• DIRECTIONS:
Starting with the first line below, reproduce each line exactly until you have included the one bearing "Centennial Handkerchief —".

• SOURCE MATERIAL:
****

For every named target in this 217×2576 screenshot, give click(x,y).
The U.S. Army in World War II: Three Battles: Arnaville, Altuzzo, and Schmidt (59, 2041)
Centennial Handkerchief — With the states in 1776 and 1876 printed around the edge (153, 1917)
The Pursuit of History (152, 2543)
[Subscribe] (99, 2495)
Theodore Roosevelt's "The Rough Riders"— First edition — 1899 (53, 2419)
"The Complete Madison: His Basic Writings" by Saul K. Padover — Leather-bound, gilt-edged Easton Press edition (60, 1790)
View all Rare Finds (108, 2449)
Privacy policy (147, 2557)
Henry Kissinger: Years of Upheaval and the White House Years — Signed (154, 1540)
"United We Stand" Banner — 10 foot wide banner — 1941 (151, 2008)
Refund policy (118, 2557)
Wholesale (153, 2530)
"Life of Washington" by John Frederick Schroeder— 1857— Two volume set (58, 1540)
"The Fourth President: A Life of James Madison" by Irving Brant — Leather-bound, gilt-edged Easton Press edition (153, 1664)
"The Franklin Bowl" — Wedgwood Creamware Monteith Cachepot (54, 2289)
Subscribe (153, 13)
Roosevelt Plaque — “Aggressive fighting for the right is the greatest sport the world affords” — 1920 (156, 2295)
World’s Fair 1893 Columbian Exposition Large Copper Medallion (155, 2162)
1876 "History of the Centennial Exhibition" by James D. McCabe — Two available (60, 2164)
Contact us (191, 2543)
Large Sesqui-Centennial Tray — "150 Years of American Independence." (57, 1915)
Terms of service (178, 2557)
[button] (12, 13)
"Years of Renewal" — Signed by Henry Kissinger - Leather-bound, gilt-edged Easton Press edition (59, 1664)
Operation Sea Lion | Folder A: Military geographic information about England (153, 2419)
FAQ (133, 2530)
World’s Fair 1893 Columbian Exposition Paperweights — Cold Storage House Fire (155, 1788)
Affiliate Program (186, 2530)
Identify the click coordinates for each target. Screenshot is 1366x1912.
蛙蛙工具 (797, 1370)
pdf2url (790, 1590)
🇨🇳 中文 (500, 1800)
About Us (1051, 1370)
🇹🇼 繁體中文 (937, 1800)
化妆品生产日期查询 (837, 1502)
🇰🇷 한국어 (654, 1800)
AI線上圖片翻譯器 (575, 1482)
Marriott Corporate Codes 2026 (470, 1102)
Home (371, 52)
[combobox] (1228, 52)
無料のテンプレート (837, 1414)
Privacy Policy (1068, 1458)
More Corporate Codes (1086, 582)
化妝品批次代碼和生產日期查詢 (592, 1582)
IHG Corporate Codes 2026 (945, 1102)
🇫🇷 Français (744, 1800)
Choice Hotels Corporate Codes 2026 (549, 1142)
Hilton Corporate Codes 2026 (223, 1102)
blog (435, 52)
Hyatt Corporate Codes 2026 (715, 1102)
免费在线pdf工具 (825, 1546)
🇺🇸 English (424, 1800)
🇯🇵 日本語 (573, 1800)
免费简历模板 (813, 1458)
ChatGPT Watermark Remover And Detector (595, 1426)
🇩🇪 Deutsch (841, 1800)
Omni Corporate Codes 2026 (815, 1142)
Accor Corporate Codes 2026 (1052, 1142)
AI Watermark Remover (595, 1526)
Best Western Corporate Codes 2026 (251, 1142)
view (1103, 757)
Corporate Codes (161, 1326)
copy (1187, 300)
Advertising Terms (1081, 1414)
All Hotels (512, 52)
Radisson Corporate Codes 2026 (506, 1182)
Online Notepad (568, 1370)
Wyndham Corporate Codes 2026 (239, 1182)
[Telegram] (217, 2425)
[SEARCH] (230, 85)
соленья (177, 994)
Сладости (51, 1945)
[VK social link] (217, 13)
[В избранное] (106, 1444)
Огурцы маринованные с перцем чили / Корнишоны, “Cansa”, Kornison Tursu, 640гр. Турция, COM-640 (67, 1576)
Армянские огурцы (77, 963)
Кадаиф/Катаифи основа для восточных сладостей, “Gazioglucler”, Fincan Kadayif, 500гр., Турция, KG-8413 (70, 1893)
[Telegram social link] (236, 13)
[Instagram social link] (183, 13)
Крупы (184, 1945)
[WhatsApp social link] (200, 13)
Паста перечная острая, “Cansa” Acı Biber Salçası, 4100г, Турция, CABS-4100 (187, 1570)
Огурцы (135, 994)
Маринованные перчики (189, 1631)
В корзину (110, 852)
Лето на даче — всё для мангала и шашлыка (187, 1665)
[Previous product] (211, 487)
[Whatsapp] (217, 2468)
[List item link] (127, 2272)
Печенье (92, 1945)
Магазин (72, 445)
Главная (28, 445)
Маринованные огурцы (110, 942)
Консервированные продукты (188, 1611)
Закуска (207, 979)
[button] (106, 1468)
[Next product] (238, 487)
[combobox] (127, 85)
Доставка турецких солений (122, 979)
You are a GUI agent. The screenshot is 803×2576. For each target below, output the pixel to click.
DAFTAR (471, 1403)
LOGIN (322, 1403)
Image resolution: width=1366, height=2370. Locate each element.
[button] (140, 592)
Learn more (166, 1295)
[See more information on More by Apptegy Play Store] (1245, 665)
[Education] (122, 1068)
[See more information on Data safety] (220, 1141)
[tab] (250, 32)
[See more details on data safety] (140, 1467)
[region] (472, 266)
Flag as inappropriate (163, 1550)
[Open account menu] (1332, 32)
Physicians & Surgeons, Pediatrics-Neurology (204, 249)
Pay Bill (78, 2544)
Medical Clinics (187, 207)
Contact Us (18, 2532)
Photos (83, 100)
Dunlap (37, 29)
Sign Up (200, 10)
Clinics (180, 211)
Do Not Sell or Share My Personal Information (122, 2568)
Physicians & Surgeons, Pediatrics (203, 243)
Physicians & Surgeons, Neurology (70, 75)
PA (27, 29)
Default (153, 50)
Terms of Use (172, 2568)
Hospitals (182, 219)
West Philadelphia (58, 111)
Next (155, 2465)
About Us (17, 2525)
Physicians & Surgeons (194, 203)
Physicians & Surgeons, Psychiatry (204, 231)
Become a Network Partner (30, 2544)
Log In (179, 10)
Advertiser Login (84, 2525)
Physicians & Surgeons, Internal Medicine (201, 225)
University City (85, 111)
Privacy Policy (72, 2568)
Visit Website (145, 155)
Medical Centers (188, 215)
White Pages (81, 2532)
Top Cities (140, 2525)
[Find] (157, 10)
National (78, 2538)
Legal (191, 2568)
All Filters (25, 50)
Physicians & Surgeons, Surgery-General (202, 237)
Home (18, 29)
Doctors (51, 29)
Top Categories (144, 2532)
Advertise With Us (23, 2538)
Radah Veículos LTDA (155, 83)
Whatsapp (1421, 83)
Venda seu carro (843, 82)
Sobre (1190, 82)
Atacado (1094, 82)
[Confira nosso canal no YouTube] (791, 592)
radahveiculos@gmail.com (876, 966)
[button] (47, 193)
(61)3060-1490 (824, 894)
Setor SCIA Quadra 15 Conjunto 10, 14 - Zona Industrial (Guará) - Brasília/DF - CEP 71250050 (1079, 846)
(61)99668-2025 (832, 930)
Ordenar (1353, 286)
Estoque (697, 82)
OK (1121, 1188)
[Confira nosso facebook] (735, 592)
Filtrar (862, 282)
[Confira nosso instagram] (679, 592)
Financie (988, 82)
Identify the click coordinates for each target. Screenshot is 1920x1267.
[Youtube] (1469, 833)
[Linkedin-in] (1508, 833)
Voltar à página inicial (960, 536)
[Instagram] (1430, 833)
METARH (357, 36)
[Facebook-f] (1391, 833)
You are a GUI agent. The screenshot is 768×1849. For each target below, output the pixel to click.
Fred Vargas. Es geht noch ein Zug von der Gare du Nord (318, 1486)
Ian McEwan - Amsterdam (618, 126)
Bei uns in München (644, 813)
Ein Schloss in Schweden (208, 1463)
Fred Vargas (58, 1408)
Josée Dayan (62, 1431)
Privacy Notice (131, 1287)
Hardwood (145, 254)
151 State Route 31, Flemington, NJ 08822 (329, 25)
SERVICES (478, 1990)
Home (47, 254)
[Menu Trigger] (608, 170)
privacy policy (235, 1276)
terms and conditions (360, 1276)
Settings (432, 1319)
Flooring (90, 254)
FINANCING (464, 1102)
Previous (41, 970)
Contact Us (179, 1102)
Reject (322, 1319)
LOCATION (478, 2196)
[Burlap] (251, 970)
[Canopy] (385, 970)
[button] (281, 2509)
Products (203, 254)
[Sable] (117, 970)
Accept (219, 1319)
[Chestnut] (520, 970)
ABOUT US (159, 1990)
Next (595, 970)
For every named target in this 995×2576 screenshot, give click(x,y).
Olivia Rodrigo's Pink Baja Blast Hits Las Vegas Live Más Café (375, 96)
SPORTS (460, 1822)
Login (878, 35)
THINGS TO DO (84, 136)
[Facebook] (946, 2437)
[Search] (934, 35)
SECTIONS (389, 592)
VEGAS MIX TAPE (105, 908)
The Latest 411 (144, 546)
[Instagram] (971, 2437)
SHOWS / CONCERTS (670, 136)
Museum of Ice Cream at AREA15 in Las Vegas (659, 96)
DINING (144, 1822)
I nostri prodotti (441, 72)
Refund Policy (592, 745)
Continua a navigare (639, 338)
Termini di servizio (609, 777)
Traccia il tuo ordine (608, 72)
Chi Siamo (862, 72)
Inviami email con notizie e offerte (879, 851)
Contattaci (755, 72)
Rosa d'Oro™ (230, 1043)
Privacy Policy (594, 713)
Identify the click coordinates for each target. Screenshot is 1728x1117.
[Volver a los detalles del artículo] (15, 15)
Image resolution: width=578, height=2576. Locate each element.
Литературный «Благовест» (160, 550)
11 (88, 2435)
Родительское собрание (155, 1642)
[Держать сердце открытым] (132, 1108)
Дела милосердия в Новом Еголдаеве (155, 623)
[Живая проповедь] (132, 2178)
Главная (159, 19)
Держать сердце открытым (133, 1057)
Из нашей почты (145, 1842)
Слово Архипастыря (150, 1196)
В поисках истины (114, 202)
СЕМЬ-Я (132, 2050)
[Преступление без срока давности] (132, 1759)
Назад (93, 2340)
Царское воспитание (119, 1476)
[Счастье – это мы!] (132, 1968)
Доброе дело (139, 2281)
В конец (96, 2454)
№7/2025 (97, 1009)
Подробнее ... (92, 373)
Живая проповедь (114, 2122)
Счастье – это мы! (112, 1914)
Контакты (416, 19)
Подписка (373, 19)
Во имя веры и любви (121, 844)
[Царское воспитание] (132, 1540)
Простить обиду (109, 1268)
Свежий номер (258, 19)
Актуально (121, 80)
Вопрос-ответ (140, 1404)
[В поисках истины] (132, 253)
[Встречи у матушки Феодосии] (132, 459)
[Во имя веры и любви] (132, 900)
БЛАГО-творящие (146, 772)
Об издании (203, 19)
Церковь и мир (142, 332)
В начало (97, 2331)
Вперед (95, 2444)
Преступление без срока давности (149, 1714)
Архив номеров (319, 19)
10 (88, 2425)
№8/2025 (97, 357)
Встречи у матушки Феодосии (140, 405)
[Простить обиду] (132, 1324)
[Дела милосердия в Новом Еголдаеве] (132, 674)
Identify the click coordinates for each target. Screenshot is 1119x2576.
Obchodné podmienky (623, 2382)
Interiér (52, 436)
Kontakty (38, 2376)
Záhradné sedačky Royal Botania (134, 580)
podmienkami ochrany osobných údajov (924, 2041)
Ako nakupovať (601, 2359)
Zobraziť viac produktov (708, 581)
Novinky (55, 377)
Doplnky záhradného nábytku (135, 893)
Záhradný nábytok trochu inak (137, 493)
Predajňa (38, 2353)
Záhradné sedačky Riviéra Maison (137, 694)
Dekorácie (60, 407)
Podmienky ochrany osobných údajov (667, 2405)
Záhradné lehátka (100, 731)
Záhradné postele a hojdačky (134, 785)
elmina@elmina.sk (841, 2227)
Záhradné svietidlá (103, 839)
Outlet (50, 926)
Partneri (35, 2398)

****

• ANSWER BOX:
For every named target in this 217×2576 screenshot, give click(x,y).
The U.S. Army in World War II: Three Battles: Arnaville, Altuzzo, and Schmidt (59, 2041)
Centennial Handkerchief — With the states in 1776 and 1876 printed around the edge (153, 1917)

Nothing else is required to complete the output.